In multiqueue mode, multiple qpair workers will call tcp_defer_handler()
concurrently, causing races on these fields. It also unconditionally
runs tcp_payload_flush(), tcp_sock_refill_init(), and tcp_splice_refill()
which operate on global state.
Add timer_run, keepalive_run, and inactivity_run as parameters so each
caller provides its own per-qpair timer state. Remove the now-unused
fields from struct tcp_ctx and drop timer_init() which only initialised
c->tcp.timer_run.
Guard tcp_payload_flush() and socket pool refills with qpair == 0 since
they operate on global buffers shared across all queue pairs.
Signed-off-by: Laurent Vivier <lvivier@redhat.com>
---
passt.c | 37 +++++++++++++++++--------------------
tcp.c | 51 +++++++++++++++++++++++++++++++--------------------
tcp.h | 9 ++-------
3 files changed, 50 insertions(+), 47 deletions(-)
diff --git a/passt.c b/passt.c
index bebc2b99f523..ca5973e17317 100644
--- a/passt.c
+++ b/passt.c
@@ -96,16 +96,23 @@ struct passt_stats {
/**
* post_handler() - Run periodic and deferred tasks for L4 protocol handlers
- * @c: Execution context
- * @now: Current timestamp
- * @timer_run: Last time the flow timers ran
- * @qpair: Queue pair to process
+ * @c: Execution context
+ * @now: Current timestamp
+ * @timer_run: Last time the flow timers ran
+ * @tcp_timer_run: Last time TCP timers ran
+ * @keepalive_run: Last time keepalives ran
+ * @inactivity_run: Last time inactivity scan ran
+ * @qpair: Queue pair to process
*/
static void post_handler(struct ctx *c, const struct timespec *now,
- struct timespec *timer_run, unsigned int qpair)
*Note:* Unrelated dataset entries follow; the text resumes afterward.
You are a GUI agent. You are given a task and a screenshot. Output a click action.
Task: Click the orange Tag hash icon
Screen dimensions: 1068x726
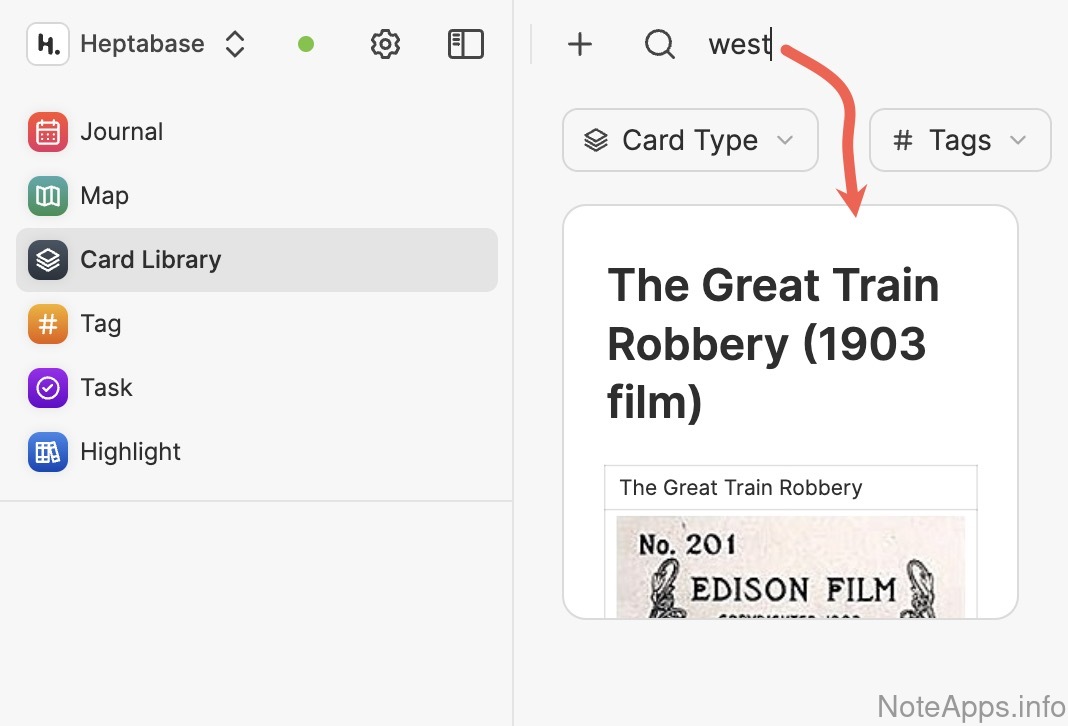(x=48, y=324)
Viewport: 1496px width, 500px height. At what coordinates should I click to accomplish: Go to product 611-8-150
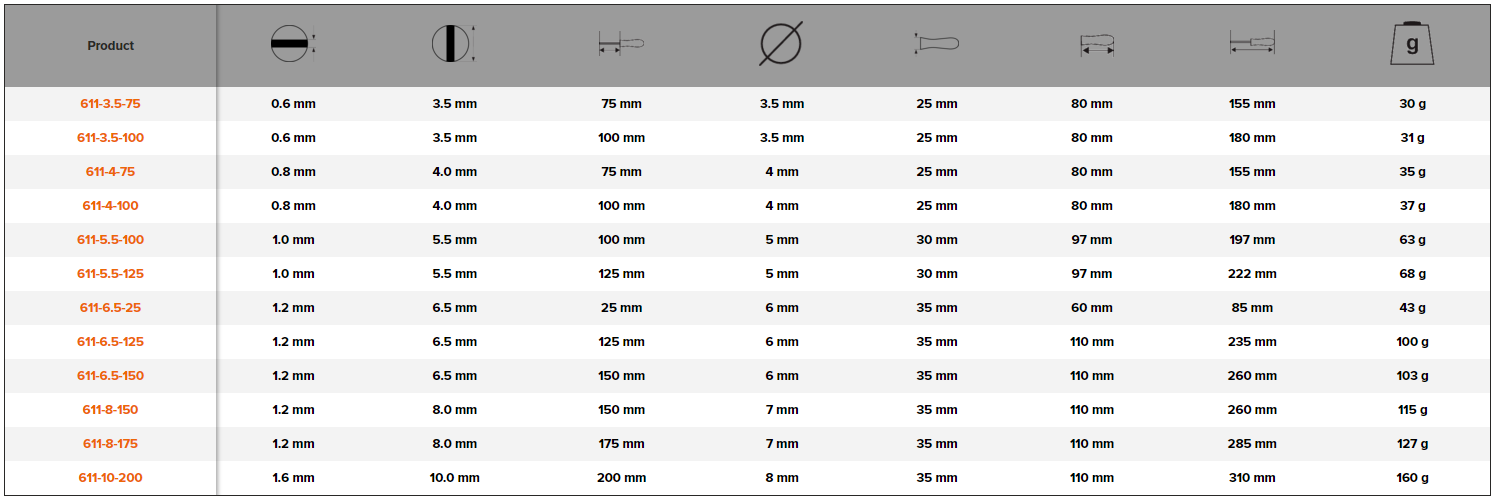[110, 410]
+ struct timespec *timer_run,
+ struct timespec *tcp_timer_run,
+ time_t *keepalive_run,
+ time_t *inactivity_run, unsigned int qpair)
{
if (!c->no_tcp)
- tcp_defer_handler(c, now, qpair);
+ tcp_defer_handler(c, now, tcp_timer_run, keepalive_run,
+ inactivity_run, qpair);
flow_defer_handler(c, now, timer_run, qpair);
fwd_scan_ports_timer(c, now);
@@ -130,16 +137,6 @@ static void random_init(struct ctx *c)
srandom(seed);
}
-/**
- * timer_init() - Set initial timestamp for timer runs to current time
- * @c: Execution context
- * @now: Current timestamp
- */
-static void timer_init(struct ctx *c, const struct timespec *now)
-{
- c->tcp.timer_run = *now;
-}
-
/**
* proto_update_l2_buf() - Update scatter-gather L2 buffers in protocol handlers
* @eth_d: Ethernet destination address, NULL if unchanged
@@ -221,8 +218,9 @@ static void print_stats(const struct ctx *c, const struct passt_stats *stats,
*/
static void passt_worker(void *opaque, int nfds, struct epoll_event *events)
{
+ static time_t keepalive_run, inactivity_run;
static struct passt_stats stats = { 0 };
- static struct timespec flow_timer_run;
+ static struct timespec flow_timer_run, tcp_timer_run;
struct ctx *c = opaque;
struct timespec now;
int i;
@@ -306,7 +304,8 @@ static void passt_worker(void *opaque, int nfds, struct epoll_event *events)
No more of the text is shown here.